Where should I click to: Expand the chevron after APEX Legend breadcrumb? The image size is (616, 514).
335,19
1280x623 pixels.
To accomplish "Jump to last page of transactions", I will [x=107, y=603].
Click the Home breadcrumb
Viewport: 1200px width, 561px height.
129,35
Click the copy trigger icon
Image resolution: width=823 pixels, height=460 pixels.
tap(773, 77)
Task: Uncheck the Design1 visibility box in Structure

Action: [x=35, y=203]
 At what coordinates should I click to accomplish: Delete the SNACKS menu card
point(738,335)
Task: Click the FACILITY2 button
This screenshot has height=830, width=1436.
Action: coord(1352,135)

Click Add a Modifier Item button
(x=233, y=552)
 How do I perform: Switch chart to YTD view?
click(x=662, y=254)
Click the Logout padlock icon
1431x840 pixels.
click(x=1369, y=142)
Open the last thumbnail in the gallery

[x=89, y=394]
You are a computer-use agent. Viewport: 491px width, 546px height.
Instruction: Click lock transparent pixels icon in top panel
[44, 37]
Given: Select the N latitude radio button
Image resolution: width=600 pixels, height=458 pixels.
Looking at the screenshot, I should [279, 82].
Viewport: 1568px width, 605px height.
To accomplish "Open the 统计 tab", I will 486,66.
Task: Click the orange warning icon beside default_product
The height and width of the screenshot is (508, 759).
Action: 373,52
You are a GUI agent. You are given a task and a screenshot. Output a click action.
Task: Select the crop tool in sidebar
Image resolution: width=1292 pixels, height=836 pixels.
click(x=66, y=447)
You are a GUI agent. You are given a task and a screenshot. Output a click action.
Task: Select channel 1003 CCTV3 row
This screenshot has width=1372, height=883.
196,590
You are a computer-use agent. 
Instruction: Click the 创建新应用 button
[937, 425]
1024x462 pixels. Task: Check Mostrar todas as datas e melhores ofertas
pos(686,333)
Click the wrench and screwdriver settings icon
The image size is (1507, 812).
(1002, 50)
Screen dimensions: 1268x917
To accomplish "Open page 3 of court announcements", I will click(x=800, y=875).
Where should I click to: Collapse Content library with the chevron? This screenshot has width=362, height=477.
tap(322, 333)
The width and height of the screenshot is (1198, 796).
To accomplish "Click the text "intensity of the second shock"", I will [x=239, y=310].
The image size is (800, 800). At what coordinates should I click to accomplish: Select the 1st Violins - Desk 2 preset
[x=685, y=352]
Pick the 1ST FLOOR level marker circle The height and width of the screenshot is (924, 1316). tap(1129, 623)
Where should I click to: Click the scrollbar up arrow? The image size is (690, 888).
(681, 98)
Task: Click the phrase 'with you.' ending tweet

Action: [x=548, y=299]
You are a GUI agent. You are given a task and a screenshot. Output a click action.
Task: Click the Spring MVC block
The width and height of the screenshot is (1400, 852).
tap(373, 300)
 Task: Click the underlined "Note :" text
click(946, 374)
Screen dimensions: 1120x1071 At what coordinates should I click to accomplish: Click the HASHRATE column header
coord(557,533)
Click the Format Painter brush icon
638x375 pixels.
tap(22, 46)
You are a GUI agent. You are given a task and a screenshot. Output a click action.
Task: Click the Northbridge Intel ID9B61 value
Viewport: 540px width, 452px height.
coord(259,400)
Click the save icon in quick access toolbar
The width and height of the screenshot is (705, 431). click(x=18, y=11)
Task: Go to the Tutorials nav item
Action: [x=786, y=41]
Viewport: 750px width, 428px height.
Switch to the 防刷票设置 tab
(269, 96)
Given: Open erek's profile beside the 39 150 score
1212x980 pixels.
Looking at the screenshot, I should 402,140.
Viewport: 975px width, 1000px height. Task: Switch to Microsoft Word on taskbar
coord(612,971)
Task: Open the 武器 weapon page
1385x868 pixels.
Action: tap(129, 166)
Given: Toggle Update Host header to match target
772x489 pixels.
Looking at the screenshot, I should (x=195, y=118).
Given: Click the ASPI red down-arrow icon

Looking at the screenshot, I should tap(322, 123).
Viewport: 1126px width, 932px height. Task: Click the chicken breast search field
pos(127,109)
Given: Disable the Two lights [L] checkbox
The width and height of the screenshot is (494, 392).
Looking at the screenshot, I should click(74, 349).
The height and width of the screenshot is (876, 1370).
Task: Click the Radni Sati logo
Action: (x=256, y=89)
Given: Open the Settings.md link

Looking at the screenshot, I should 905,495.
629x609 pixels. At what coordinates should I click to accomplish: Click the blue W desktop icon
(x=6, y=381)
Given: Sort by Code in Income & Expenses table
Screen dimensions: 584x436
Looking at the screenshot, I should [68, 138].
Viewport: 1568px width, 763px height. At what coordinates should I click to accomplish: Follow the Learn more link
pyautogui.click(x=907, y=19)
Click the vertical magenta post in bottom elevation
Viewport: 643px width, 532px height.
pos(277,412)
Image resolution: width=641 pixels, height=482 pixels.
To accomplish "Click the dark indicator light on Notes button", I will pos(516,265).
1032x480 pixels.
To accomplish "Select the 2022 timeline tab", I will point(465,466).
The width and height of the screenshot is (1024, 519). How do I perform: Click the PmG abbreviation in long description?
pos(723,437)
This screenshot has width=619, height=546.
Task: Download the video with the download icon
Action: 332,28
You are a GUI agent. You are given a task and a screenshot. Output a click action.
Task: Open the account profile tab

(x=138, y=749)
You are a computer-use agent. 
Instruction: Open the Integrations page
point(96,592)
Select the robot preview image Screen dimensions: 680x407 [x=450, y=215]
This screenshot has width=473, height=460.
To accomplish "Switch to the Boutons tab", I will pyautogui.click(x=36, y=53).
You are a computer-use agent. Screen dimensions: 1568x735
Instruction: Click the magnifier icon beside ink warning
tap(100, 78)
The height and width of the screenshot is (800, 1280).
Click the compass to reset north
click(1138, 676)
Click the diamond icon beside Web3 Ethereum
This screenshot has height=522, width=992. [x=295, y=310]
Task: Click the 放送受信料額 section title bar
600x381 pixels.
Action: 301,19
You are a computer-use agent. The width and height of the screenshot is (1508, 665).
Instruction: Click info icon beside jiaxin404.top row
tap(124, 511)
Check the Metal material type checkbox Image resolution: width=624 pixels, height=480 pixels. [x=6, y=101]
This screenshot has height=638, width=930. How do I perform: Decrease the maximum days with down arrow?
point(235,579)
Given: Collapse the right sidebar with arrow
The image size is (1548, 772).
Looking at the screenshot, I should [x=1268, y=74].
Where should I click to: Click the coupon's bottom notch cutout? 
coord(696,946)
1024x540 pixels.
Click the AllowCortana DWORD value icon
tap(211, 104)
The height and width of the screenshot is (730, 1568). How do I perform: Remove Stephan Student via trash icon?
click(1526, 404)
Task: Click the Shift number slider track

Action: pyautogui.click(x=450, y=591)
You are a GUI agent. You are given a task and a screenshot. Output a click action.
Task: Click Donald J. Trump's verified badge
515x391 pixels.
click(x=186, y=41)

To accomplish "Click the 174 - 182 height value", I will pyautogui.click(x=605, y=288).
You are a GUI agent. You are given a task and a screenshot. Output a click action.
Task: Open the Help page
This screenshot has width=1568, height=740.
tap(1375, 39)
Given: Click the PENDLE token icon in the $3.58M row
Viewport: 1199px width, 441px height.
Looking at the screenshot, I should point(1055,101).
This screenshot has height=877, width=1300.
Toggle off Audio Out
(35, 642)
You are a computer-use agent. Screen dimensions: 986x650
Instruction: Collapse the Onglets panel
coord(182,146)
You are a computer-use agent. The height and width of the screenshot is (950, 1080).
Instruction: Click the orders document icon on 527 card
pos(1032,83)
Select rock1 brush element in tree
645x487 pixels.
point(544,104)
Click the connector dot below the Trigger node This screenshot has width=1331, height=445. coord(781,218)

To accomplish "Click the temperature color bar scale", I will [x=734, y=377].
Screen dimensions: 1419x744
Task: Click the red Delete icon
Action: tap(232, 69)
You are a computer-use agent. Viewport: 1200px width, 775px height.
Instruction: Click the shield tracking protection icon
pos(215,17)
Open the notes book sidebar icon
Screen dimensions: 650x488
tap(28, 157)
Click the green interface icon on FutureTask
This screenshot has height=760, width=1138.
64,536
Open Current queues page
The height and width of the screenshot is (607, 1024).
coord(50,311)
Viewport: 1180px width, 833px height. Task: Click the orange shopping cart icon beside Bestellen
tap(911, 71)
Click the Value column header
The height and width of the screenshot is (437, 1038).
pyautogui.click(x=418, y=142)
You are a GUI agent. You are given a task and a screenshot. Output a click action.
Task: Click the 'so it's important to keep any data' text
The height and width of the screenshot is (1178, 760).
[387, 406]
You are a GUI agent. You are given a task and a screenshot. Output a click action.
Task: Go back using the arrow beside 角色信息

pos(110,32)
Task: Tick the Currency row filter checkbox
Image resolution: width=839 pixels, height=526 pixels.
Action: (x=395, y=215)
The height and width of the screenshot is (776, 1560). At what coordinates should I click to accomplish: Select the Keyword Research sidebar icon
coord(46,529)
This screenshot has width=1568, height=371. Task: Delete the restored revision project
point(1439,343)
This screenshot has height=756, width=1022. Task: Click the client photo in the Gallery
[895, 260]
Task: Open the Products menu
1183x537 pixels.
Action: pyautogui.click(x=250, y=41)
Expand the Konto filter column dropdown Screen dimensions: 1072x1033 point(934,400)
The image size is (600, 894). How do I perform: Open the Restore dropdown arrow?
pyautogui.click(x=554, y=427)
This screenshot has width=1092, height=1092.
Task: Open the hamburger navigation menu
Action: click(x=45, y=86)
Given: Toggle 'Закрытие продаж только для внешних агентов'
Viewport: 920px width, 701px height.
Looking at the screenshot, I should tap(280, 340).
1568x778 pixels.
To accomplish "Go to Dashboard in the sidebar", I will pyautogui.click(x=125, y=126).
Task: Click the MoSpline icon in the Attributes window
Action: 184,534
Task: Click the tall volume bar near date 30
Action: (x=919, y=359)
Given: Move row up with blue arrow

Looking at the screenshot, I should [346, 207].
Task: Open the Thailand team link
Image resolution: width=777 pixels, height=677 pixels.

▶ [What you will do]:
Search the entries for the string "brush". Copy every line that has it.

▶ [Answer space]:
Click the Format Painter brush icon
Select rock1 brush element in tree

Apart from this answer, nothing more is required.